Assets Held For Sale

Assets considered held for sale in connection with the Speke divestiture were included in the respective line items on our condensed consolidated balance sheets as follows:
December 31, 2021
Inventories$31 
Property and equipment, net50 
Total assets held for sale$81 
BexCaFe Arrangement

On June 9, 2022, we signed a license agreement with BexCaFe, LLC (BexCaFe) for the development and commercialization of products related to Bexacat, an oral treatment intended to reduce glucose levels in diabetic cats. BexCaFe held the rights to the compound through a license agreement with similar terms and conditions. We will incur all development and regulatory costs associated with the products. Based on the guidance in Accounting Standards Codification (ASC) 810, Consolidation, we determined that BexCaFe represents a variable interest entity and that we are the primary beneficiary of BexCaFe because the terms of the license give us the power to direct the activities that most significantly impact the entity’s economic performance. As a result, we consolidated BexCaFe, a development-stage company with no employees that did not meet the definition of a business, as of the date we signed the license agreement. Upon initial consolidation of BexCaFe, we measured an IPR&D asset at its fair value of $59 million and recorded liabilities totaling $59 million, which included contingent consideration of $49 million based on the fair value of estimated future milestone payments and sales royalties owed under the license agreement. The initial fair value of the contingent payments was calculated based on an income approach, with payments adjusted for probability of success and then discounted to a present value. There is no minimum payout due on the contingent consideration and the maximum payout is unlimited. Since BexCaFe did not meet the definition of a business, no goodwill was recorded and immediately after initial consolidation, we expensed the IPR&D asset because we concluded that it did not have an alternative future use. This amount is included in asset impairment, restructuring, and other special charges in our condensed consolidated statement of operations for the nine months ended September 30, 2022.

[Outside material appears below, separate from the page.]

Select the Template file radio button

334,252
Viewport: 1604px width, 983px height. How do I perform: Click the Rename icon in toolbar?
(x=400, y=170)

We paid $10 million to BexCaFe under the terms of this agreement during the three months ended September 30, 2022. Contingent consideration liabilities of $49 million are included in other current liabilities and other noncurrent liabilities on our condensed consolidated balance sheet as of September 30, 2022.

Subsequent to the effective date of the license agreement, our condensed consolidated financial statements include the assets, liabilities, operating results and cash flows of BexCaFe. Based on the guidance in ASC 810, income and expense between us and BexCaFe have been eliminated against the income or expense included in the financial statements of BexCaFe. The resulting amounts after the effect of these eliminations were included in our condensed consolidated financial statements for the three and nine months ended September 30, 2022 and were not material.